- _What you will do_
Below are some records; find each line that carries the word "coordinates" and copy it.

- _Supplied data_
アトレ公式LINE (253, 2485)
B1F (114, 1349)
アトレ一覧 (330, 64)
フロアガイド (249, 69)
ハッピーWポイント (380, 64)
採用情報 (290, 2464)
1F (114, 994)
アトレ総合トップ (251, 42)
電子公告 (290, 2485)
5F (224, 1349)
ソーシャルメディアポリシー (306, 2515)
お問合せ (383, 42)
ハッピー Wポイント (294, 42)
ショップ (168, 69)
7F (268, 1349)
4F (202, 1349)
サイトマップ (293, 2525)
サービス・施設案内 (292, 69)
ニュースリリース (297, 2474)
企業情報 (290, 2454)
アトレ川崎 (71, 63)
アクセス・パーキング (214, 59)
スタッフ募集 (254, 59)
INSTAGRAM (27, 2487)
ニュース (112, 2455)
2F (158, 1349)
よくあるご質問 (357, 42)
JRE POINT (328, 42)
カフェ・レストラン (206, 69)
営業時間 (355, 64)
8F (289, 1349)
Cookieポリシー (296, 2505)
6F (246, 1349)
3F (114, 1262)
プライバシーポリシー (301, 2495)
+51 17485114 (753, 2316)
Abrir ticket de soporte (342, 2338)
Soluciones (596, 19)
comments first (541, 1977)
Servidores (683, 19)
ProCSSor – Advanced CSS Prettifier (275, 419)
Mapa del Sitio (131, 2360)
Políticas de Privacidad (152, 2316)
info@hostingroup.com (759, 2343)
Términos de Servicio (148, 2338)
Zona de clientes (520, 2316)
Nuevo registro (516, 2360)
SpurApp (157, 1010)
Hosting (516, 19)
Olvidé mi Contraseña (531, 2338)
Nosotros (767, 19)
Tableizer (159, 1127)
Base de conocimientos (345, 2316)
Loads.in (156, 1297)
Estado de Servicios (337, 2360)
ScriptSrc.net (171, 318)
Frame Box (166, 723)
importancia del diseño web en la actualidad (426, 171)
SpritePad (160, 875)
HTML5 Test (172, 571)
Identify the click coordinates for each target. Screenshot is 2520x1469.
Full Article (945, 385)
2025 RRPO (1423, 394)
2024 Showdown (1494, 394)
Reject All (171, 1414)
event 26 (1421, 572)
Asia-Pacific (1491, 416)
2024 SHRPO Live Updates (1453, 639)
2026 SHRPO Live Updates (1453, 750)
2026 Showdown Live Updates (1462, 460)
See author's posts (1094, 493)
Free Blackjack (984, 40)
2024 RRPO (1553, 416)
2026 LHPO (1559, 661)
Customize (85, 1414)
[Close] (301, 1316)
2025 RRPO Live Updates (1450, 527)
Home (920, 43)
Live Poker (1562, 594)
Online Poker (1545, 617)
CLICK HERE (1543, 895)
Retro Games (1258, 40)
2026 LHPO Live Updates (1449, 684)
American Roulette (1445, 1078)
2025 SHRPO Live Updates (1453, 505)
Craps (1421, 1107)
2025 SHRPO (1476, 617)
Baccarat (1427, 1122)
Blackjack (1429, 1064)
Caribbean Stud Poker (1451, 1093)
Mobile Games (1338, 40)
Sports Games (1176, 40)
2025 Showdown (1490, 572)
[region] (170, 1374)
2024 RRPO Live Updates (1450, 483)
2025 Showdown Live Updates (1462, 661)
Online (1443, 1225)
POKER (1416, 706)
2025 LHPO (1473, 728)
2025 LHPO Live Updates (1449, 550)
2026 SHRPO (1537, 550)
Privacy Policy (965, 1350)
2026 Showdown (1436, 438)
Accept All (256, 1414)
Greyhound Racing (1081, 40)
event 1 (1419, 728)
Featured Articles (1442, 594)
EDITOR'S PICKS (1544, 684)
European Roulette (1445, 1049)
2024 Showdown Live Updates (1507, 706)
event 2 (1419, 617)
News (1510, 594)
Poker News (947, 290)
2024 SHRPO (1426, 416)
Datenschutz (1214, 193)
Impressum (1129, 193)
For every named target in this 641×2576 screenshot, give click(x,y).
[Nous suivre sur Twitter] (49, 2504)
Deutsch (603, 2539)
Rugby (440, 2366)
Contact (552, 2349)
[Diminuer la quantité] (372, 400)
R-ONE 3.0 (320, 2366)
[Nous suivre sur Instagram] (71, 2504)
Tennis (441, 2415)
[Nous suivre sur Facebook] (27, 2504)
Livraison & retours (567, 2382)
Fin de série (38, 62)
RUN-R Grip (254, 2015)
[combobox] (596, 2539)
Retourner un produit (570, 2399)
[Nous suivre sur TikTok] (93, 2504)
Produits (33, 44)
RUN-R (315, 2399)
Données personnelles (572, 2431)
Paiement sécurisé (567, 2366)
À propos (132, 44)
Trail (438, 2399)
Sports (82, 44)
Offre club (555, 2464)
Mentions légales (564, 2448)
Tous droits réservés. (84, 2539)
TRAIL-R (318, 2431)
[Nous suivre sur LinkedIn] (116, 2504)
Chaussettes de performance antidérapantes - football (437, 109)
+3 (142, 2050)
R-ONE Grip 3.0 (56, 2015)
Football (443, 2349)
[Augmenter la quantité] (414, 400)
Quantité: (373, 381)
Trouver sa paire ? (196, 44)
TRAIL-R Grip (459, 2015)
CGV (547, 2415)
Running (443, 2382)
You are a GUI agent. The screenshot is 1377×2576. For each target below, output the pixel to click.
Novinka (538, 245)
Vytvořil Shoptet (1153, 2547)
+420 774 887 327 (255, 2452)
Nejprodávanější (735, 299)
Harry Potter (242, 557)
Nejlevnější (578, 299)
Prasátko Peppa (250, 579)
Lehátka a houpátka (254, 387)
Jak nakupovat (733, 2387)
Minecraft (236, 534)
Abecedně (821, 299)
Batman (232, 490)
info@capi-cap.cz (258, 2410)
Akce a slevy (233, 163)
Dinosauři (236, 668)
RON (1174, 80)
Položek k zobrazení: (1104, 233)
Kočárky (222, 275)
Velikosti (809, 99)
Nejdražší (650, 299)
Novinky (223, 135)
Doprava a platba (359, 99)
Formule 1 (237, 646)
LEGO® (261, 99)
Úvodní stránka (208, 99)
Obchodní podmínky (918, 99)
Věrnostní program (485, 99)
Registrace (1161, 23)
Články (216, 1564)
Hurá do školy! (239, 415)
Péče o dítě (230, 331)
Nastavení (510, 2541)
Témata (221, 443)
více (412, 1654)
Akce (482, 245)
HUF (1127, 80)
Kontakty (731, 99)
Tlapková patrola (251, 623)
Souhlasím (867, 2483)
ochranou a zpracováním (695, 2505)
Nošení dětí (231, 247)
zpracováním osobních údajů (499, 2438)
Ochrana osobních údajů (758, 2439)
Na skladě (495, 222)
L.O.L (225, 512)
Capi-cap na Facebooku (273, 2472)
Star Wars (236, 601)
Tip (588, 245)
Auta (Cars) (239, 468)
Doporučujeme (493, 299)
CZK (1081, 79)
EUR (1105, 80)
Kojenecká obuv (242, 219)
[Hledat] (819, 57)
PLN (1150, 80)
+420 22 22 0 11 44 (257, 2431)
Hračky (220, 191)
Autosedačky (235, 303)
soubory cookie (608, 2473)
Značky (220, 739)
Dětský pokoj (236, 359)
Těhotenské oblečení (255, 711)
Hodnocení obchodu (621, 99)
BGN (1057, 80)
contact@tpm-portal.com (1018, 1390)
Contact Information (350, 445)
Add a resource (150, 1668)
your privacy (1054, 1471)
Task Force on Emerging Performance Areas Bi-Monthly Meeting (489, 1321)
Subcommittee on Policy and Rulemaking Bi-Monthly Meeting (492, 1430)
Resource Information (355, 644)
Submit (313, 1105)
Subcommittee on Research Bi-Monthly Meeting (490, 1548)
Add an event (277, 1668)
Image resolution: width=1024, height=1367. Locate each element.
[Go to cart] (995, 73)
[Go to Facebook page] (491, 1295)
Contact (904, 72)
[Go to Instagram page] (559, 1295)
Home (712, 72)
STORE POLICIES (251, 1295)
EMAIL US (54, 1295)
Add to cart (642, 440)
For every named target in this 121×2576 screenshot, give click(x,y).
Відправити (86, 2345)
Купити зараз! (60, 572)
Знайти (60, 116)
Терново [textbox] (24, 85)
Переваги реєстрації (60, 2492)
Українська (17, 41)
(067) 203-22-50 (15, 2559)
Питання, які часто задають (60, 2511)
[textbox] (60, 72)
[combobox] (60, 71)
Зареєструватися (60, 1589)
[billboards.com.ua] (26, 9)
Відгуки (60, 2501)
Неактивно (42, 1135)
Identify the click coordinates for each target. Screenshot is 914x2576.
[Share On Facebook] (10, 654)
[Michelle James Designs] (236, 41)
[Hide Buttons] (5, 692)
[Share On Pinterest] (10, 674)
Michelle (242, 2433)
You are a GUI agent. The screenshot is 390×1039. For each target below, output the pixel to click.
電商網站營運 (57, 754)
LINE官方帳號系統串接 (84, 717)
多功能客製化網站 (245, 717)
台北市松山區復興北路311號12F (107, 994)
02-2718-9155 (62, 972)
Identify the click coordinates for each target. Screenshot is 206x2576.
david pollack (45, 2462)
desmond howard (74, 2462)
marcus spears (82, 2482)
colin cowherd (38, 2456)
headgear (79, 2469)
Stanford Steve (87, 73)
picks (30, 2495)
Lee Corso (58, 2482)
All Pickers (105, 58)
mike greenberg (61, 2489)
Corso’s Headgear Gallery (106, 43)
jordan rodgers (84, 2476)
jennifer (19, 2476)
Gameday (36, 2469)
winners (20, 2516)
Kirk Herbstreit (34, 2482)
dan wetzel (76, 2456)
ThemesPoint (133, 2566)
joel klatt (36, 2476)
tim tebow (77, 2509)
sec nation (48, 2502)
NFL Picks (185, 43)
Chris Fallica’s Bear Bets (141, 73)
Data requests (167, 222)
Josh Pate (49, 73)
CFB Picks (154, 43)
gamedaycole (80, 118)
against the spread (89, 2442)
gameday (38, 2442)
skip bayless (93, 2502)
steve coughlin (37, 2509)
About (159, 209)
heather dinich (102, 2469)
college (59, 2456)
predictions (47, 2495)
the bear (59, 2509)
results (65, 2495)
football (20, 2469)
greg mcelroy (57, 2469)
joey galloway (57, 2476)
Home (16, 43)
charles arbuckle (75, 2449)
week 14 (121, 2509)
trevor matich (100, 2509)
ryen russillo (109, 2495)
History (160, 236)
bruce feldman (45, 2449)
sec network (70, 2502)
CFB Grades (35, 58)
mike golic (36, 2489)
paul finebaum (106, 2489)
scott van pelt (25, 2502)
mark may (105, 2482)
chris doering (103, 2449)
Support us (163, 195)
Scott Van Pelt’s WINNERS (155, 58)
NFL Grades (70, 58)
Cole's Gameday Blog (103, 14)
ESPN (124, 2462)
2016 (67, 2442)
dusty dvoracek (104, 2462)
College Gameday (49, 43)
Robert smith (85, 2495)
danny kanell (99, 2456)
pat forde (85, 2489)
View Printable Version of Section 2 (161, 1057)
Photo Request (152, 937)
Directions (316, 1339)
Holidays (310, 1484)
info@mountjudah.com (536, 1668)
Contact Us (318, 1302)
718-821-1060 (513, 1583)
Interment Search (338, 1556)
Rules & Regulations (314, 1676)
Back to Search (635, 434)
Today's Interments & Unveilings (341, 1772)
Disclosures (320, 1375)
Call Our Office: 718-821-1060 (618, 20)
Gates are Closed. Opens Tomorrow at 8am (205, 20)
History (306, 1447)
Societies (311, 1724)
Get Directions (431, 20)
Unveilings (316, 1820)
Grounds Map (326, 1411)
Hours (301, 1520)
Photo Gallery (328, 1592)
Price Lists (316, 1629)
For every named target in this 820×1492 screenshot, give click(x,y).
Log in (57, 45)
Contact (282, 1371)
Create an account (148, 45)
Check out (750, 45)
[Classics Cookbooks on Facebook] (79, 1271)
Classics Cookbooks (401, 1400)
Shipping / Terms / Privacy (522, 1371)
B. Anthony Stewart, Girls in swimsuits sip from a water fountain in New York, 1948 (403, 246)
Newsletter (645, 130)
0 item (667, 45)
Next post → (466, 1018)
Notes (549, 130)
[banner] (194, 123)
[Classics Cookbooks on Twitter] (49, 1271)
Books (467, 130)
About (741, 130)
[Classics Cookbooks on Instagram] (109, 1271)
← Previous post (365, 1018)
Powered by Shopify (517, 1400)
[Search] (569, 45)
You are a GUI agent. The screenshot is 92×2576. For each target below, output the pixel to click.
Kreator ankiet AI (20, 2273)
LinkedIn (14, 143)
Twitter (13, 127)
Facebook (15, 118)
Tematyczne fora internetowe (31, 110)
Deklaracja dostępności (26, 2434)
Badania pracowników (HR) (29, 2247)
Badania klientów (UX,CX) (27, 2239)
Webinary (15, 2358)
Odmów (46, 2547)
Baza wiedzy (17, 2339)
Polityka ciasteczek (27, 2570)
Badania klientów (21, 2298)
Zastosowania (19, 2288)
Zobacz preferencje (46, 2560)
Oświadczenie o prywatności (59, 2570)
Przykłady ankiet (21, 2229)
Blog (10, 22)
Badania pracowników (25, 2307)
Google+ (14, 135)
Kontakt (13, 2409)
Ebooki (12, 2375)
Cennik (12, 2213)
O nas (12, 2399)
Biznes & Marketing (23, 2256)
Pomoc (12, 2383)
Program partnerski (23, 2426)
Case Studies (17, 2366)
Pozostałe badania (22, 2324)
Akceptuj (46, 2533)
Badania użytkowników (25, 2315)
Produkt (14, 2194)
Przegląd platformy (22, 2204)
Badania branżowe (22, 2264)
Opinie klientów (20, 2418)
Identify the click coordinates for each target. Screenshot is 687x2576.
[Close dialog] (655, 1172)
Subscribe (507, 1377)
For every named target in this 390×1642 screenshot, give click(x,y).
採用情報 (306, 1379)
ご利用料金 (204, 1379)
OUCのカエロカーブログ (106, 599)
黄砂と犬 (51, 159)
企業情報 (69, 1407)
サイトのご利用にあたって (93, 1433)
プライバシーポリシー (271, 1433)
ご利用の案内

- _Solution below_
Identify the click coordinates for each target. Screenshot is 2520x1469.
Identify the click coordinates for each target. Screenshot is 914x2576.
Identify the click coordinates for each target. Screenshot is 206x2576.
Identify the click coordinates for each target. Screenshot is 687x2576.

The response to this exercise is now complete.